Thursday, September 27, 2007

"The Club"

Why is it that Army (or Navy, or whatever) wives are so uppity about girlfriends? Why is there this club that they think that are better than us because they have more rings than I do?

Granted, I have not walked down the aisle- but there are some very specific, very good reasons for that. My man doesn't want me to screw up school just to be closer to him (which is a wish that is very hard to comply with sometimes!), and my school and his job just never seem to be in the same place at the same time. At this point, we don't see a need to say "I do" and then get on separate planes and fly to separate parts of the country for months at a time so that his career can proceed and I can get my MA in something I feel is worthwhile.
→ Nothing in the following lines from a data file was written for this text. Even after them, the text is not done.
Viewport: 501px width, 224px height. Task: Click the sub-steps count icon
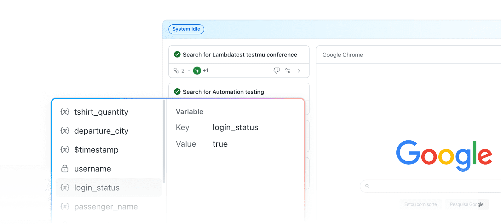point(176,70)
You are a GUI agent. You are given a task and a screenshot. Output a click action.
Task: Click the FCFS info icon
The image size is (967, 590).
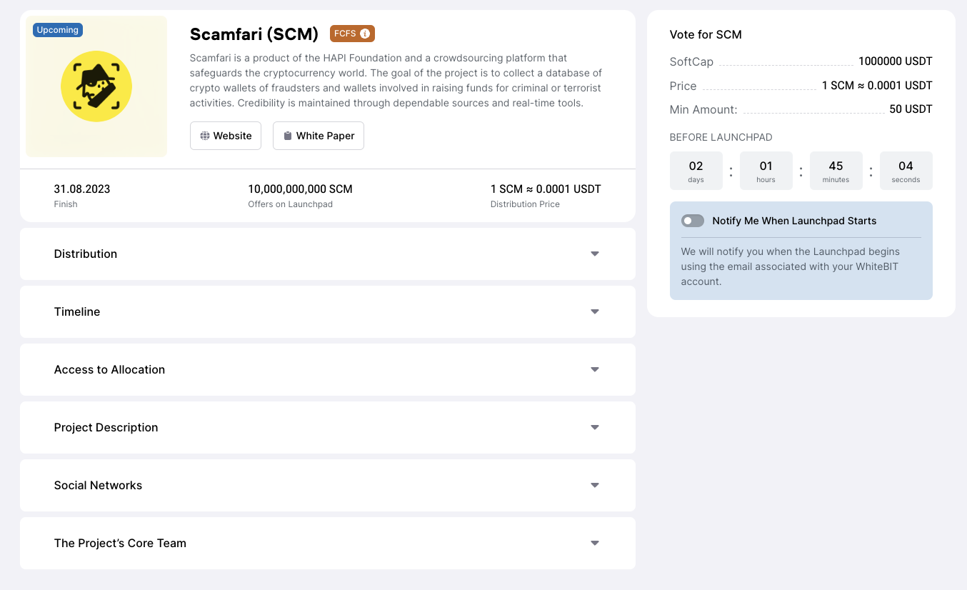pos(365,34)
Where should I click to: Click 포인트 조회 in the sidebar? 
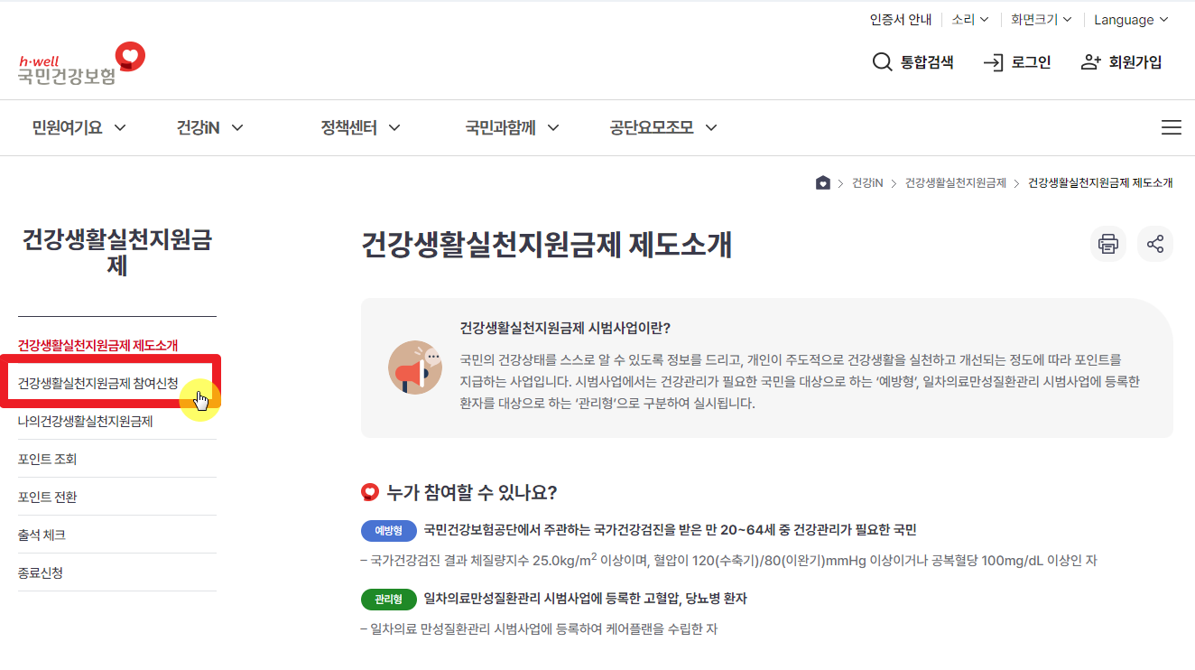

He told me the other day, "Babe, you're getting As on graduate level papers- I'm not your first priority right now, and that's okay." I don't honestly know if that is true, I mean yes - I did choose to go to school on an Island, but I also chose to be with the man that will always treat me the way I deserve to be treated, and I do everything in hopes of one day having a life together that is not only together, but mutually fulfilling. If I am miserable because I can't get a job that is decent because I didn't finish school, what kind of a relationship would we have? Same thing with him, if I had stayed, and not come here, I would not have wanted him to give up where he is right now in order to be around me a little more- that just doesn't make sense to me.

So I go through the deployments, and there are many for Ranger-Men... and I do everything that they do, only I don't actually get to say goodbye right before he gets on the plane. I have to do it over the phone. I don't get the support of an FRG, and I do it with the knowledge that I might hear about it on the news first if something bad happens to him. I do it without Health Insurance, and he does it without BAH. I don't think it matters as much to him- being married or single is just a box to check for him, but for me it is so much different. It is being ostracized, and looked down upon by people that were once in my very same position. If that's the way you have to act to be in "the club," I don't know that I want it.